Please give an exact transcription of the lines below, from the one that contains "Click the Taxes" to the very last, with no other lines.

BEGIN Data to examine

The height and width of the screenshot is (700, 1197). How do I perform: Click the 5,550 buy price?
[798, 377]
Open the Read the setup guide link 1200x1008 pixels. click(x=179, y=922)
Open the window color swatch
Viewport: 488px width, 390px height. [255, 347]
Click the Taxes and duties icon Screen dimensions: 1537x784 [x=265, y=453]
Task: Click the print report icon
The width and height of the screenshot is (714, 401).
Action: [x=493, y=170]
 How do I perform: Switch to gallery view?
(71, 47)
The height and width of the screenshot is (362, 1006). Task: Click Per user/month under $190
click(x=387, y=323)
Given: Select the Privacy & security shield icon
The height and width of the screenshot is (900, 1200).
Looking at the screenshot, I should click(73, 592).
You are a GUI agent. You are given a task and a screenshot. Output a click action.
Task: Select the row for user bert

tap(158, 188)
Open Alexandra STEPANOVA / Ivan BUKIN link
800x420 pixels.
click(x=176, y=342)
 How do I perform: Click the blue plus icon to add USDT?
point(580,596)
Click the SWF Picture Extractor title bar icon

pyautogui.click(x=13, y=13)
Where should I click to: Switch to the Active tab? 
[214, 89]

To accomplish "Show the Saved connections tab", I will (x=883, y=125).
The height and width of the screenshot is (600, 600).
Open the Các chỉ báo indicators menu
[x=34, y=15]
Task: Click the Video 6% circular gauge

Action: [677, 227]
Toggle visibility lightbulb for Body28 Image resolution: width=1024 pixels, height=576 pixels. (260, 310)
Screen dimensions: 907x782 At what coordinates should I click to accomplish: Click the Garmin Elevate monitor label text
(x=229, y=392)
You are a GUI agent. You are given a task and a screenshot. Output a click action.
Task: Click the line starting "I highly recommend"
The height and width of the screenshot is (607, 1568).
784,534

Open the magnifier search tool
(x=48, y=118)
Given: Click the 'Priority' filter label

END Data to examine

**Finished exercise**.
Click the Taxes and duties icon Screen dimensions: 1537x784 [x=265, y=453]
Task: Click the print report icon
The width and height of the screenshot is (714, 401).
Action: [x=493, y=170]
 How do I perform: Switch to gallery view?
(71, 47)
The height and width of the screenshot is (362, 1006). Task: Click Per user/month under $190
click(x=387, y=323)
Given: Select the Privacy & security shield icon
The height and width of the screenshot is (900, 1200).
Looking at the screenshot, I should click(73, 592).
You are a GUI agent. You are given a task and a screenshot. Output a click action.
Task: Select the row for user bert

tap(158, 188)
Open Alexandra STEPANOVA / Ivan BUKIN link
800x420 pixels.
click(x=176, y=342)
 How do I perform: Click the blue plus icon to add USDT?
point(580,596)
Click the SWF Picture Extractor title bar icon

pyautogui.click(x=13, y=13)
Where should I click to: Switch to the Active tab? 
[214, 89]

To accomplish "Show the Saved connections tab", I will (x=883, y=125).
The height and width of the screenshot is (600, 600).
Open the Các chỉ báo indicators menu
[x=34, y=15]
Task: Click the Video 6% circular gauge

Action: [677, 227]
Toggle visibility lightbulb for Body28 Image resolution: width=1024 pixels, height=576 pixels. (260, 310)
Screen dimensions: 907x782 At what coordinates should I click to accomplish: Click the Garmin Elevate monitor label text
(x=229, y=392)
You are a GUI agent. You are given a task and a screenshot. Output a click action.
Task: Click the line starting "I highly recommend"
The height and width of the screenshot is (607, 1568).
784,534

Open the magnifier search tool
(x=48, y=118)
Given: Click the 'Priority' filter label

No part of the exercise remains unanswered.